Through that provider, tenants find rooms, whether by referral from a public authority or, increasingly, through social media listings.
Often there is a third player too: a managing agent contracted to run the property day to day and employ the support workers.
Yet the Regulator of Social Housing oversees only one of these three parties – the registered provider – and with a remit limited to governance and financial viability.
Its powers stop well short of tackling landlord profiteering or the shoddy standard of care tenants receive.
A wild west system also attracts criminality. West Midlands Police told MPs in 2022 that the ‘unregulated nature of the sector’ provided ‘an opportunity for organised crime groups (OCGs)’, who ‘typically invested in real estate as a front to launder money’.
Properties linked to these criminals were ‘particularly prevalent’ in areas with the highest levels of crime – and there was ‘a strong overlap’ between these high-crime neighbourhoods and ‘exempt accommodation density’.
‘The OCGs provide cheap, rundown overcrowded accommodation and take advantage of vulnerable tenants while promoting acquisitive crime as a method for paying rent,’ the force said.
Birmingham has been hit especially hard thanks to its supply of cheap Victorian housing and a system long seen as easy to access and highly lucrative.
Inevitably, this has meant ‘the concentration and volume of provision in Birmingham exceeds local need’, according to Birmingham City Council.

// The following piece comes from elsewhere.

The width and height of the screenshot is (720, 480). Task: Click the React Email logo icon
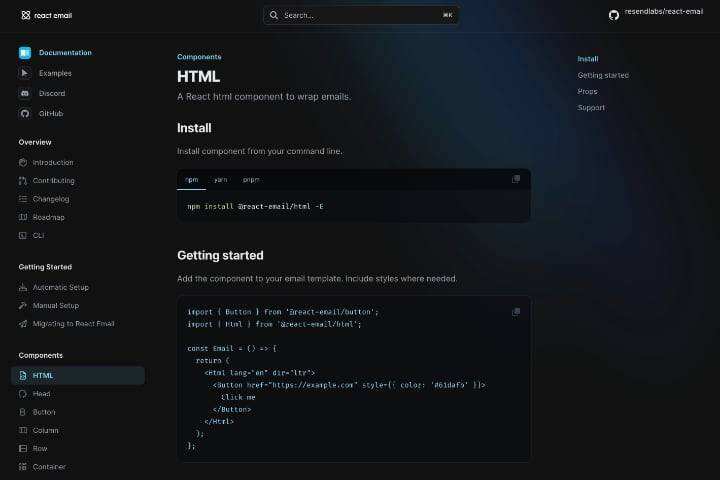tap(25, 15)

‘The growth of the sector has removed thousands of much-needed family homes from the market and created a harmful and unsustainable imbalance within neighbourhoods,’ a spokesman added.
Indeed, the oversaturation of exempt accommodation means more than half of rooms are filled with people who have no connection to the city.
The Government, for its part, has been alive to this scandal for some time. The Supported Housing Act was passed in 2023 to address precisely these problems by introducing licensing schemes, imposing national standards and beefing up powers for local authorities.
But, as is so often the case in our spluttering democracy, real change has been held up for almost three years by consultations on the new regulations.
Crisis said the act needed to be implemented ‘urgently’, while a spokesman for Birmingham City Council said: ‘Effective regulation of the supported exempt accommodation sector is long overdue… we urge the government to accelerate the implementation of the Act and to introduce a robust licensing scheme as soon as possible.’
A spokesman for the Ministry of Housing, Communities and Local Government said: ‘We are committed to improving the regulation and quality of supported housing – work on legislation to do this has already started.
‘It is crucial that we get this right to protect residents and give people the support that they need.’